An experimental therapeutic vaccine for the treatment of ovarian cancer is now showing promise and on February 3, 2016, was granted Fast Track Designation by the US Food and Drug Administration (FDA). For now, the vaccine is being referred to as TPIV 200 and it is being developed by TapImmune, Inc. for a specific group of ovarian cancer patients.

TPIV 200 is a multiple-epitope Folate Receptor Alpha Peptide Vaccine with GM-CSF adjuvant for maintenance therapy in subjects with platinum-sensitive advanced ovarian cancer who achieved stable disease or partial response following completion of standard-of-care chemotherapy. Folate Receptor Alpha is overexpressed in multiple cancers, including over 90% of ovarian cancer cells.

“We believe that the FDA’s decision to grant Fast Track designation to TPIV 200 for the treatment [of] ovarian cancer significantly expedites our clinical development program. We look forward to starting phase II trials in the near future to address this highly aggressive cancer,” said Glynn Wilson, PhD, Chairman and CEO of TapImmune, in a press release. “We believe that TPIV 200 has the potential to improve outcomes for ovarian cancer patients for whom current treatment modalities offer a relative short time to recurrence and a poor overall prognosis.”

The vaccine was shown to be safe, well-tolerated, and effective in phase I clinical studies conducted at the Mayo Clinic in patients with breast and ovarian cancer--cellular immune responses occurred in 20 out of 21 evaluable patients. The data showed that 16 out of 16 patients in the observation stage still showed immune responses.

Data from the phase I studies were presented at 2015 ASCO Annual Meeting Society in Chicago. Multiple phase II studies will examine the efficacy of this vaccine in ovarian and in triple-negative breast cancer.

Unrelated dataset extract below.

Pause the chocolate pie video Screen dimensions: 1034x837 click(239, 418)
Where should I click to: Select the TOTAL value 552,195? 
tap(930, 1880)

Researchers also presented vaccine data at the 2015 San Antonio Breast Cancer Symposium, December 10, 2015, on a second vaccine called TPIV 100 for treating HER2/neu-positive breast cancer. In a phase I trial, researchers found that the percentage of patients who responded with augmented T-cell immunity to the four peptide antigens contained in the vaccine was high for each peptide and ranged from 68% to 88%.

Approximately 21,290 women were diagnosed with ovarian cancer in 2015 and an estimated 14,180 will die from the disease, according to the National Cancer Institute. Because ovarian cancer tends to be detected at a later stage, the five-year survival rate for ovarian cancer is 45%.